I wonder if in the midst of this cultural change, women are getting a bit lost. On the one hand you are getting a lot more men coming into the field who are not technical primadonnas. So it is easy for a lot of women who get interested in programming late in life to identify with those men the most. However, I think along with that cultural change we get a lot of baggage. The old boys club gets sucked in along with it. Where I used to hear women tell me how great the computer industry is because there was no ceiling, now they tell me that they are actively and often blatantly discriminated against. At the same time, they see the technical alpha dogs barking up a storm and think, "I don't want to get anywhere near that person".

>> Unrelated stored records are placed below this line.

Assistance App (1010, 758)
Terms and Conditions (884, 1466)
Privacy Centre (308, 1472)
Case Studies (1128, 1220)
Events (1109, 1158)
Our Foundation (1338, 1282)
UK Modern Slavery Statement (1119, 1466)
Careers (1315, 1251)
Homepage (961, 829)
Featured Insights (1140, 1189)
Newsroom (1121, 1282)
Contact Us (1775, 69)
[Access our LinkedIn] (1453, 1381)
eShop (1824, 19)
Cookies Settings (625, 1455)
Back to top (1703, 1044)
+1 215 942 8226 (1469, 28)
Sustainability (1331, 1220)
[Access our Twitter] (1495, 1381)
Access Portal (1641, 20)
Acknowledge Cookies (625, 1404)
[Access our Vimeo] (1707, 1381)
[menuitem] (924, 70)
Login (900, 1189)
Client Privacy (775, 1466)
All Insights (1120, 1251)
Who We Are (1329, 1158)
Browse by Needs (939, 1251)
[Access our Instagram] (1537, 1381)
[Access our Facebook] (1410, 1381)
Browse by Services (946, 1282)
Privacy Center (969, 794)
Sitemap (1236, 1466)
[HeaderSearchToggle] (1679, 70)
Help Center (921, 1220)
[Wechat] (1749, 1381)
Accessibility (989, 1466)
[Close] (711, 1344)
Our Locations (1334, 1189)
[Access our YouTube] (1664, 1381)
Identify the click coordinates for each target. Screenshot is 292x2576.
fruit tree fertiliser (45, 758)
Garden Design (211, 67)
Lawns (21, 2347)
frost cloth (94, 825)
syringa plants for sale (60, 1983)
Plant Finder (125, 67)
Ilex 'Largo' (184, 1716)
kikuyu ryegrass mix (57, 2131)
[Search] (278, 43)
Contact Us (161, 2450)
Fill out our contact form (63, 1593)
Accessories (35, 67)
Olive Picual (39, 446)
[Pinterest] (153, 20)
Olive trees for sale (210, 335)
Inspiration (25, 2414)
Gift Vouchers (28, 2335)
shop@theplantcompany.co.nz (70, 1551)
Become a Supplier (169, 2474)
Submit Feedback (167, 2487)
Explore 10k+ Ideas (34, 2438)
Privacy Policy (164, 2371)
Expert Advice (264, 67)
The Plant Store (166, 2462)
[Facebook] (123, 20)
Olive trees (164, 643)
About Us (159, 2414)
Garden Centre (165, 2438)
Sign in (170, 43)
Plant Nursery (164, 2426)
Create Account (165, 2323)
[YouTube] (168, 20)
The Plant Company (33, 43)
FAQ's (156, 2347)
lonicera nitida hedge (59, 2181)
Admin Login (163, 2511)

I suppose at the end of this long (and I guess pointless) rant, it's just one more perspective. I really wish more women would get into the field because I miss working with women. There seems to be huge demand too. I hope we can get over this cultural speed bump and make it happen.
> At the same time, they see the technical alpha dogs barking up a storm and think, "I don't want to get anywhere near that person".
I was going to write something about self-selection in the field, but I think you have made a more important point there. The technically competent loudmouths attract attention, as well as a disproportionately large audience. For pretty much anyone looking from the outside it appears as a kind of cheerleader-driven mob mentality. And we are surprised that the industry actively repels people who do not fit into this mold?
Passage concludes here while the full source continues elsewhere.